Winter Guard #3 - But Why Tho

Winter Guard #3 is a comic published by Marvel. Written by Ryan Cady. The artist is Jan Bazaldua and the colours are from Federico Blee. Letters are by Ariana Maher.

The Winter Guard are on the hunt for traitors. The Red Guardian and the White Widow are traveling over Russia, searching for answers over an Operation Snowblind. Red Widow and the guard have been tasked with bringing them in. During their first encounter, Crimson Dynamo’s armour was sabotaged and it exploded, nearly killing him and destroying Vostok and the suit. The team split up, both times losing their targets. Dissent is starting to form in the ranks. The Winter Guard receives a tip that the data drive they need is in the hands of Dracula.

Dracula and the Vampire Nation reside in Chernobyl, where they have been granted amnesty. He invites the Winter Guard there for a meeting. The Guard are desperate to get their hands on the drive, but that means playing nice.
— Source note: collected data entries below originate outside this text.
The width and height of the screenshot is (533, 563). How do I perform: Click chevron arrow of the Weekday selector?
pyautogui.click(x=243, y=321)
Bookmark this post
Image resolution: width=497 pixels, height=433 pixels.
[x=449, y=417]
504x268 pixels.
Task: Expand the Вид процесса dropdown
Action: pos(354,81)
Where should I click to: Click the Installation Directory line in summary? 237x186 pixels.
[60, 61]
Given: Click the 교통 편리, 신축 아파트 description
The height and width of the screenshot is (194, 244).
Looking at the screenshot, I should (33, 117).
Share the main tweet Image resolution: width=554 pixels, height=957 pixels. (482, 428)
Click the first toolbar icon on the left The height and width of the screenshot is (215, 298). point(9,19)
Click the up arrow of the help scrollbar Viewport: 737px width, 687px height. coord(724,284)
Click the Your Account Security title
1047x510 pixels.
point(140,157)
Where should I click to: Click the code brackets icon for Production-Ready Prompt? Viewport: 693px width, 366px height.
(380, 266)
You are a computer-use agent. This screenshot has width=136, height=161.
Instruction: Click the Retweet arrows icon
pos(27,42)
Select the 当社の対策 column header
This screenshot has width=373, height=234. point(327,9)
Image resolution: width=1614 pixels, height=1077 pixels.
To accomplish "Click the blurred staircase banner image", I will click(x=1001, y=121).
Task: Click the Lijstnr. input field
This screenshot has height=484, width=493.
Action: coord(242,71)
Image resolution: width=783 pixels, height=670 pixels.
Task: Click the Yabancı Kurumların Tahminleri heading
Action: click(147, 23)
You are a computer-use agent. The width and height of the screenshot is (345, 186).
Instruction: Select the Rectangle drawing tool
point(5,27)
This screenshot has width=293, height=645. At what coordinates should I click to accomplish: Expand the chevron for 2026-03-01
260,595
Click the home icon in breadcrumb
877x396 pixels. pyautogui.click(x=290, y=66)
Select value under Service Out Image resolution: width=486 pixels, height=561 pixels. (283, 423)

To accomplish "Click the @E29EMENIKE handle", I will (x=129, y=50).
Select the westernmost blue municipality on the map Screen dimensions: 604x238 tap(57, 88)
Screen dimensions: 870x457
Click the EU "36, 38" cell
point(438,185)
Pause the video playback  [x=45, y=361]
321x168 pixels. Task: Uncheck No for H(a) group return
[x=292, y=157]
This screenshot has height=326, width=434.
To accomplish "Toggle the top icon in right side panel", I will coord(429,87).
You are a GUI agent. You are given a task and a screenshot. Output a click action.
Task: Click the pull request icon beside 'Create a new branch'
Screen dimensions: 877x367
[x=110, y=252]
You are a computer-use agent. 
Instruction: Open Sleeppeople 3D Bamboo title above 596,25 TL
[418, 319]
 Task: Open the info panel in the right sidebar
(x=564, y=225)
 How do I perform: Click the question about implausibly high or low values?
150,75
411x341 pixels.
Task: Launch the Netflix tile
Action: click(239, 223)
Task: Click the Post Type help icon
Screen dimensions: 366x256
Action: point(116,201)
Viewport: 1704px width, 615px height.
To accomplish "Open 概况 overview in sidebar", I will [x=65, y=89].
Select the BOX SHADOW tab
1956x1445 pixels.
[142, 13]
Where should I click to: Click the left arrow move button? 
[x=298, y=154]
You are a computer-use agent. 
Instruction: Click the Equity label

They are surrounded by vampires and are on the back foot. But they are not the only figures that the vampire has invited to his home, for the traitors have come to town as well.

There is a brilliant setup to this issue. This has been a full-on, energetic miniseries full of mysteries. This issue basically takes all the characters, moves them to neutral ground, and holds a mediation session. This allows many of the mysteries to be explained. But this is a Winter Guard comic, so the over-the-top drama is never far away. Cady continues to use brilliant settings that never ceases to be exciting, which more chaos added every issue. Dracula and vampires have entered the fray, something that could not have been foreseen. There is a backstory inside Winter Guard #3 that answers many questions, action scenes that leave you grinning and betrayals that change the course of the comic completely.

The cast of this book is huge, and yet all of them are able to exhibit their powerful personalities. Many of them are brash and loud, trying to exert their presence among the other figures in the room. But each issue does tend to shine more focus on certain characters, whether in a combat sense or otherwise. Vanguard is one of those presented in more detail here. Eager to impress and always ready for a fight, he is especially vocal due to the fact that the person he succeeded, Red Guardian, is also there. 

Chernobog is this epic, huge monster that works brilliantly with the giant scale of the comic. Red Widow’s resolve is tested as Dracula seems to know integral aspects of her identity. This is one of the few times where we have seen her look afraid. Missing periods of Red Guardian’s life is unraveled here. It may change the reader’s perspective of the old Guardsman as his true motivations become clear. And as for Dracula, his ancient knowledge, villainous charisma, and unspoken power always result in him stealing the show whenever he appears. Cady does a superb job of scripting the King of the Vampires.

There is an aspect of the location used for Winter Guard #3 that should be clarified, because the writer themselves don’t. Chernobyl is in a part of Ukraine, not Russia. Comments about diplomatic immunity, the freedom in which the Guard enter it, and revelations that the Russian Government allows the vampires to live there imply otherwise. It’s a small but glaring fact that is never cleared up. It appears like the creative team does consider the city to be Russian. 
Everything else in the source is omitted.